The answer must consist solely of the line that contains "Książki (17, 1952)" and all subsequent lines of the data, each reproduced exactly.

Pixel coordinate grounding data
----

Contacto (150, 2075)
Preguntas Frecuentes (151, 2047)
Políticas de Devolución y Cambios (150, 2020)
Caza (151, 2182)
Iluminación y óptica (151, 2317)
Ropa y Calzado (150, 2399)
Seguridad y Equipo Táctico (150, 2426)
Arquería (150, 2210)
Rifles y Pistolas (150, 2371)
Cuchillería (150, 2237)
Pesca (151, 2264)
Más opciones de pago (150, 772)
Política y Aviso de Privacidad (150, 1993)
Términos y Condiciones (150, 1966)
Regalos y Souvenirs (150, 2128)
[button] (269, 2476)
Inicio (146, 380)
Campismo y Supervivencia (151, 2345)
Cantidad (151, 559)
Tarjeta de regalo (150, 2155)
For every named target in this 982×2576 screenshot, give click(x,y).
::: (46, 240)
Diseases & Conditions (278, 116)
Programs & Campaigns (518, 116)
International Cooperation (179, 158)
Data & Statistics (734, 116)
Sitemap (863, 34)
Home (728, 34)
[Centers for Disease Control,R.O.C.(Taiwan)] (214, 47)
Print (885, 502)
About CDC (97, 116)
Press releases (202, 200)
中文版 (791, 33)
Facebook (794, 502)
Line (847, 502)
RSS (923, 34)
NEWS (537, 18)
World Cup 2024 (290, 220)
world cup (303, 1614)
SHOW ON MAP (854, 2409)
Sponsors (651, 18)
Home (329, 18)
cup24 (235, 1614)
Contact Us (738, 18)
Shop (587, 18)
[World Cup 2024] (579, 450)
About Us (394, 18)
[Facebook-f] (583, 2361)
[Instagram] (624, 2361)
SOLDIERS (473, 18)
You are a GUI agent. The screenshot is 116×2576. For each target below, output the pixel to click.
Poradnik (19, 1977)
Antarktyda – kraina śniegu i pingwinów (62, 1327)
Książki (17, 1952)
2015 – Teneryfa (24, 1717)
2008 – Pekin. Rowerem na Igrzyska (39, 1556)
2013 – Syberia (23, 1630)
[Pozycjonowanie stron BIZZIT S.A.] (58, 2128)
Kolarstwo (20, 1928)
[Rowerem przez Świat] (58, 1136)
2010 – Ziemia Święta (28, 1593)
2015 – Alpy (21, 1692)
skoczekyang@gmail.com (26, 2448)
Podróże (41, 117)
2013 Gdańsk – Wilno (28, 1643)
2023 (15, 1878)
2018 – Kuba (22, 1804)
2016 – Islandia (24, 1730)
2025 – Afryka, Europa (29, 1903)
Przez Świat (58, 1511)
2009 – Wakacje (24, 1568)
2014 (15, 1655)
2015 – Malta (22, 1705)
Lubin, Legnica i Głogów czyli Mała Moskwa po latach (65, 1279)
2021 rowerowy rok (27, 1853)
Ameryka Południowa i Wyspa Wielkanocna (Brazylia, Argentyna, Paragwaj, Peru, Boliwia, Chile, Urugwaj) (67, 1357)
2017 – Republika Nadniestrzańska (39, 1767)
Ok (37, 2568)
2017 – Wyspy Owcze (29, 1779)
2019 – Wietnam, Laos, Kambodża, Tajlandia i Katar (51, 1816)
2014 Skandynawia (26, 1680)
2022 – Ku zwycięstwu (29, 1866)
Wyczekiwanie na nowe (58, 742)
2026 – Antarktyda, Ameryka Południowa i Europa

----

## Task output
Książki (17, 1952)
2015 – Teneryfa (24, 1717)
2008 – Pekin. Rowerem na Igrzyska (39, 1556)
2013 – Syberia (23, 1630)
[Pozycjonowanie stron BIZZIT S.A.] (58, 2128)
Kolarstwo (20, 1928)
[Rowerem przez Świat] (58, 1136)
2010 – Ziemia Święta (28, 1593)
2015 – Alpy (21, 1692)
skoczekyang@gmail.com (26, 2448)
Podróże (41, 117)
2013 Gdańsk – Wilno (28, 1643)
2023 (15, 1878)
2018 – Kuba (22, 1804)
2016 – Islandia (24, 1730)
2025 – Afryka, Europa (29, 1903)
Przez Świat (58, 1511)
2009 – Wakacje (24, 1568)
2014 (15, 1655)
2015 – Malta (22, 1705)
Lubin, Legnica i Głogów czyli Mała Moskwa po latach (65, 1279)
2021 rowerowy rok (27, 1853)
Ameryka Południowa i Wyspa Wielkanocna (Brazylia, Argentyna, Paragwaj, Peru, Boliwia, Chile, Urugwaj) (67, 1357)
2017 – Republika Nadniestrzańska (39, 1767)
Ok (37, 2568)
2017 – Wyspy Owcze (29, 1779)
2019 – Wietnam, Laos, Kambodża, Tajlandia i Katar (51, 1816)
2014 Skandynawia (26, 1680)
2022 – Ku zwycięstwu (29, 1866)
Wyczekiwanie na nowe (58, 742)
2026 – Antarktyda, Ameryka Południowa i Europa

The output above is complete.